> _PROMPT_
The answer must consist solely of the lines from the line with "Screen dimensions: 966x544" to the end of the data below, transcribed exactly and with no pictures.

> _EXCERPTED RECORDS_
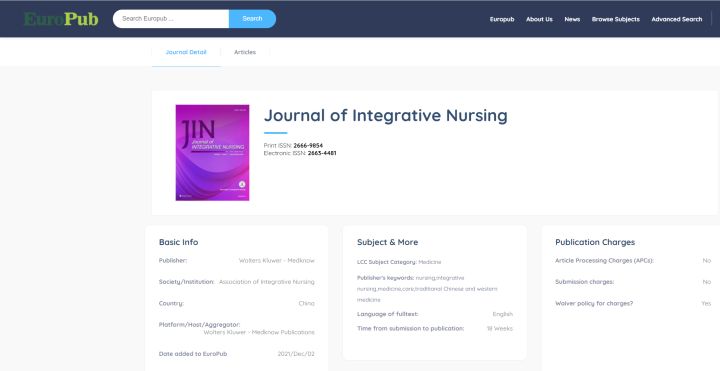Open the Advanced Search link
The width and height of the screenshot is (720, 371).
[x=677, y=19]
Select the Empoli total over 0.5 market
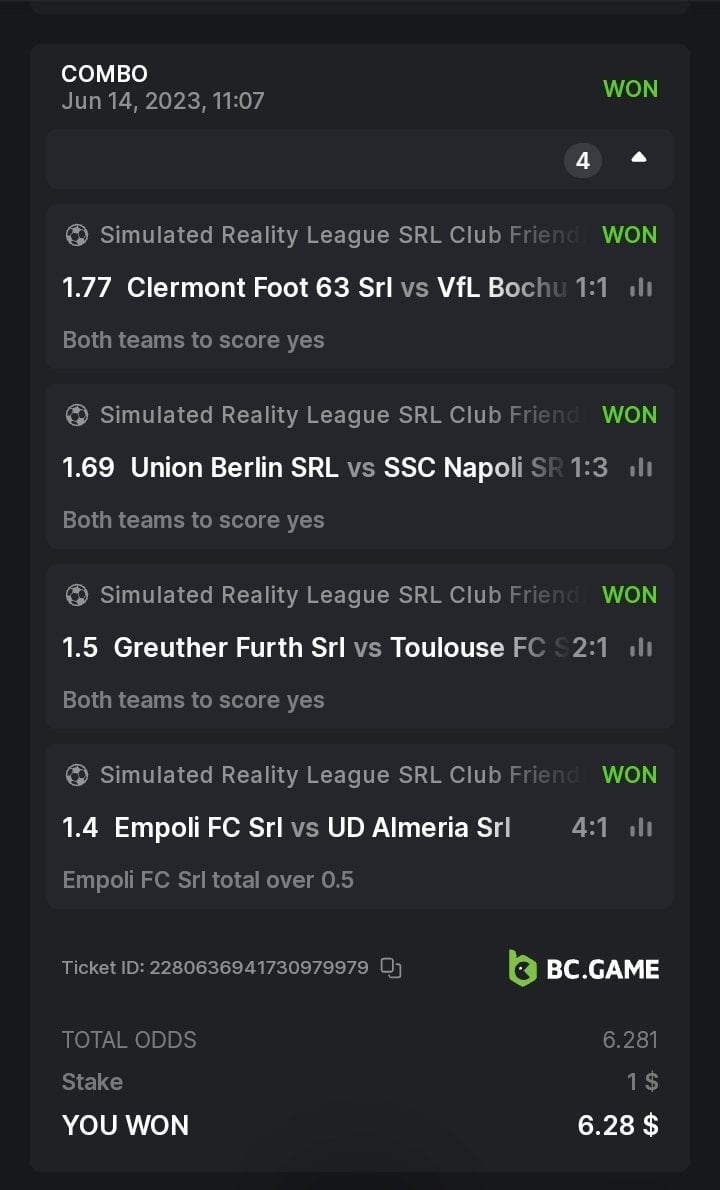 [x=208, y=880]
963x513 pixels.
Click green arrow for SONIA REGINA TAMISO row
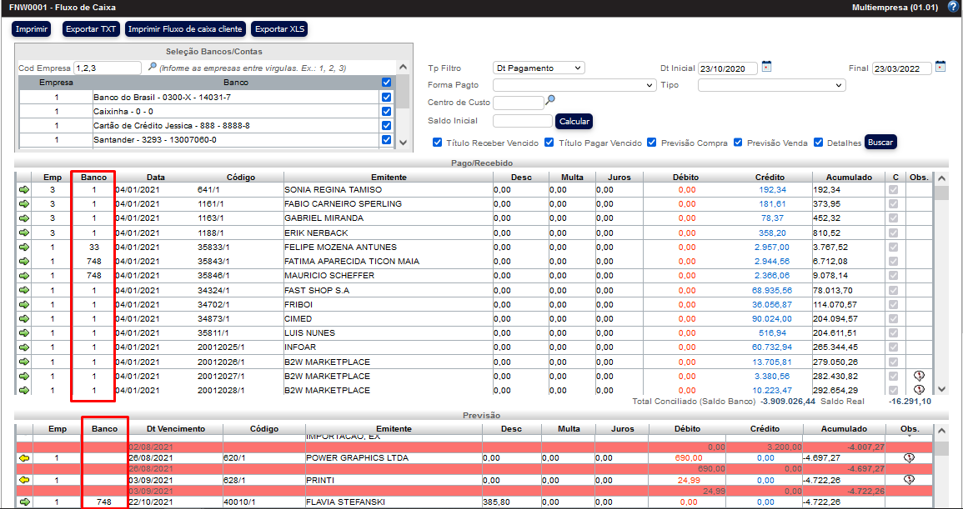(24, 189)
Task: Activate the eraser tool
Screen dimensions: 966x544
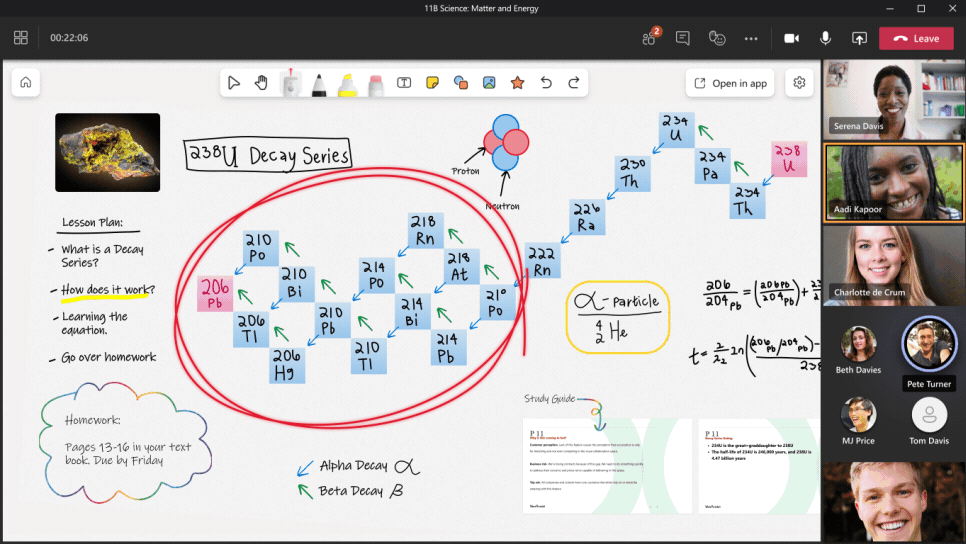Action: click(376, 84)
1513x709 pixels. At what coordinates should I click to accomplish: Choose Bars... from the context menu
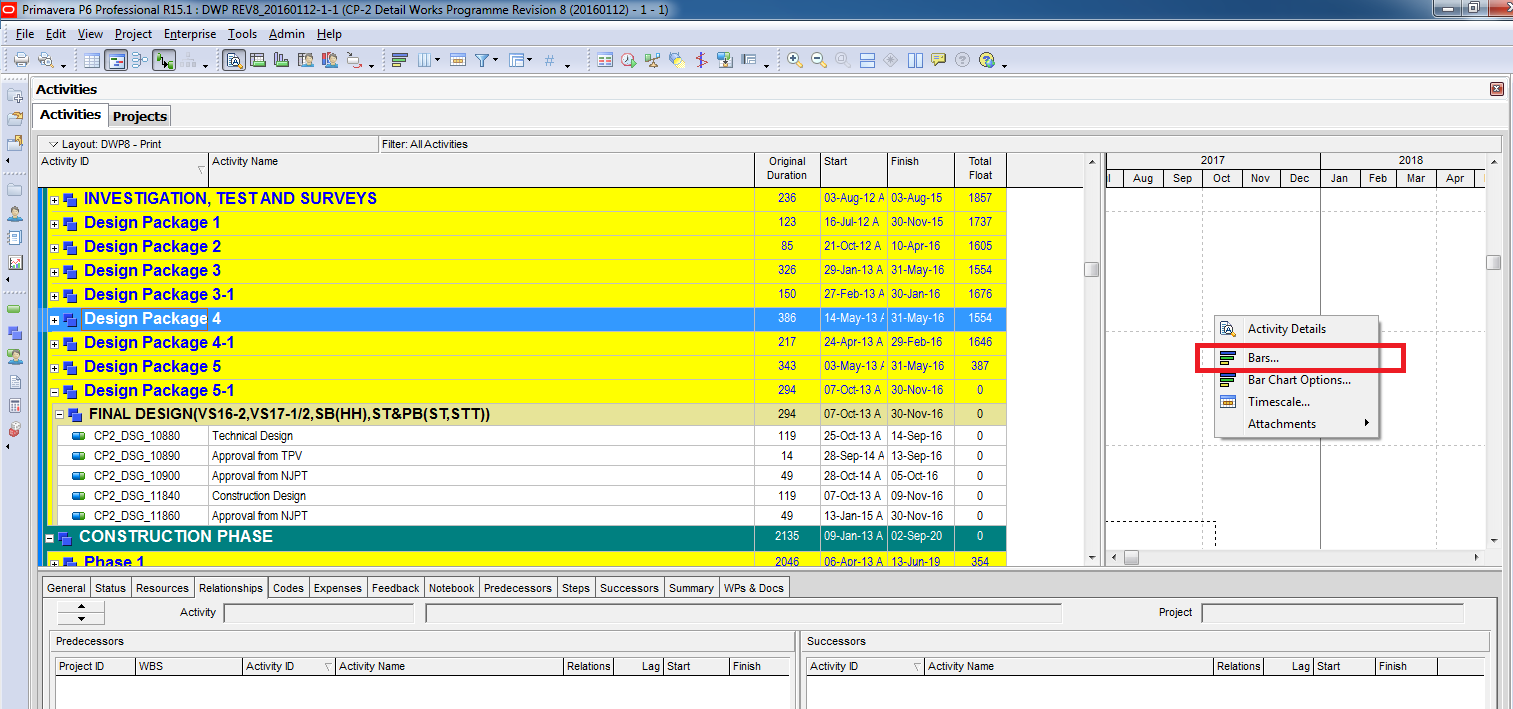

> _EXERCISE ANSWER_
Screen dimensions: 966x544
Action: click(376, 84)
1513x709 pixels. At what coordinates should I click to accomplish: Choose Bars... from the context menu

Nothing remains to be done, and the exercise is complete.